# How do i adjust my mk3 carb?



## 4ePikanini (Aug 29, 2007)

at the back of the carb, there is a small screw surrounded by a spring that needs adjustment cus ive been fidling.
My understanding is that the screw by the throttle lever is for the idling so i need to know what the screw with the spring is for at the back of the carb and how do i adjust it optimally cus ive been fiddling.

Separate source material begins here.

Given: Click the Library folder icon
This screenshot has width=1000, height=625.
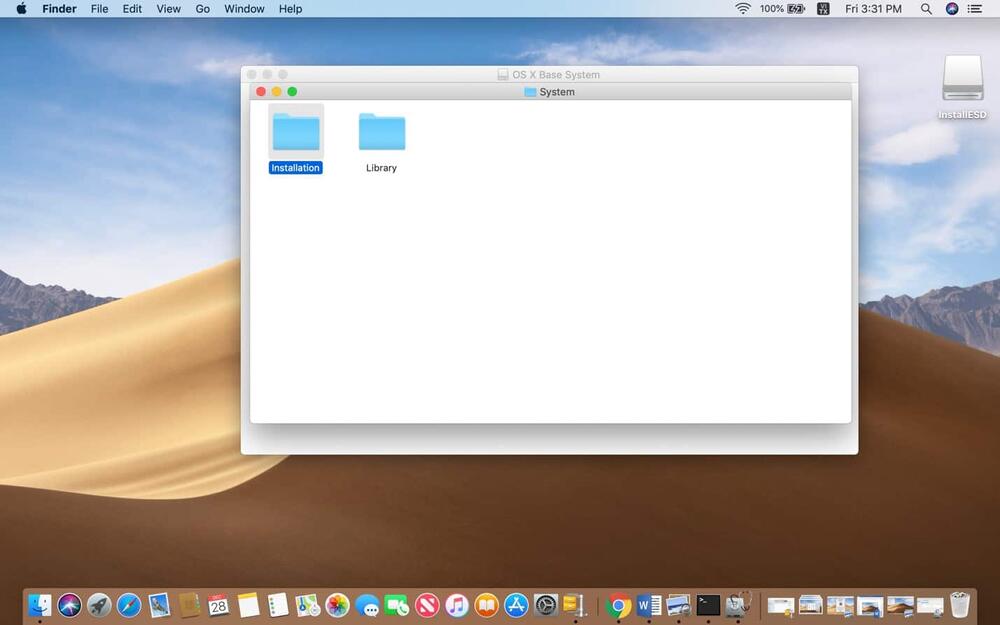Looking at the screenshot, I should click(381, 133).
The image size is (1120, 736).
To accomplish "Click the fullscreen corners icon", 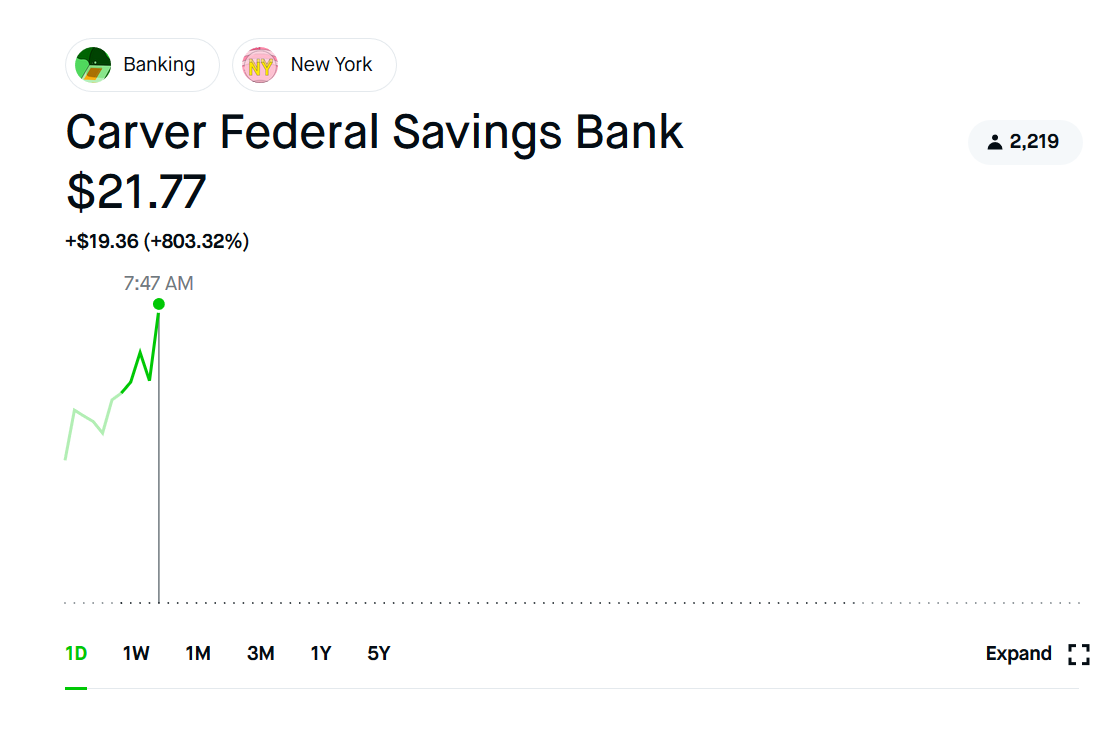I will pos(1078,654).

how do i adjust that screw at the back?








any help wud be great http://****************.com/smile/emthup.gif

















_Modified by fourie_marius at 1:51 AM 2-14-2008_


_Modified by fourie_marius at 1:52 AM 2-14-2008_


----------



## 4ePikanini (Aug 29, 2007)

*Re: How do i adjust my mk3 carb? (fourie_marius)*

bump to the top http://****************.com/smile/emthup.gif


----------



## Shurls (Jan 25, 2005)

*Re: How do i adjust my mk3 carb? (fourie_marius)*

Good luck, we don't have those engines stateside.


----------



## 4ePikanini (Aug 29, 2007)

*Re: How do i adjust my mk3 carb? (Shurls)*

anyone elase who might have a useful link?


----------



## 4ePikanini (Aug 29, 2007)

*Re: How do i adjust my mk3 carb? (fourie_marius)*

bump


----------



## VDUBIN (Jun 28, 2001)

*Re: How do i adjust my mk3 carb? (fourie_marius)*

the top screw in the pic is for the choke idle setting. It adjusts how closed the top butterfly is at idle and when it opens on accel. The bottom screw adjusts the lower throttle plate and obviously adjusts where your car idles.
gl man.


----------



## 4ePikanini (Aug 29, 2007)

*Re: How do i adjust my mk3 carb? (VDUBIN)*

i found a big screw on the side of the carb. Any idea what that one is for?


----------



## VDUBIN (Jun 28, 2001)

*Re: How do i adjust my mk3 carb? (fourie_marius)*

that is your fuel mixture screw. in for lean out for rich.


----------



## 4ePikanini (Aug 29, 2007)

*Re: How do i adjust my mk3 carb? (VDUBIN)*

cool. i thouhjt it was the other way round.
i fiddled a bit more now. at idle i get a slow flow of air out the exhaust with an inconsistent flutter if the screw is fully in.
if i turn the screw out about 2 turns i get a steady strong flow witn no flutter.
it's a hot climate down here at sea level with high octane fuel. would you recommend to adjust more to the lean side or the rich side.
thanks http://****************.com/smile/emthup.gif


----------



## 4ePikanini (Aug 29, 2007)

*Re: How do i adjust my mk3 carb? (fourie_marius)*

any good idea of how i can easily check whether its too rich or too poor?


----------



## 4ePikanini (Aug 29, 2007)

*Re: How do i adjust my mk3 carb? (fourie_marius)*

at the moment it's close to all the way in and i have a slight stutter if the car isn't under ful load.
i"ve seen a mk1 golf 1.4 with the same carb and that is running smooth. Can i copy that setting?


----------



## chrisbmx68 (Aug 14, 2003)

you can try that as as a start, but your going to need more fuel and air than a 1.4l still going to need to fiddle with it


----------



## VDUBIN (Jun 28, 2001)

*Re: How do i adjust my mk3 carb? (fourie_marius)*

a good start is back out untill smooth at idle and one turn more. if you leave it where the idle is smooth you may still have too little fuel for wot / accel. the only way to tell if you are mixed well is to get a wb o2 and install for testing / tuning.
btw. all engines are different. because of manufacturing tolerances. one engine will need more fuel than another, or one engine can run more timing than another. it's a touchey feeley thing adjusting carbs.


_Modified by VDUBIN at 9:24 PM 2-20-2008_


----------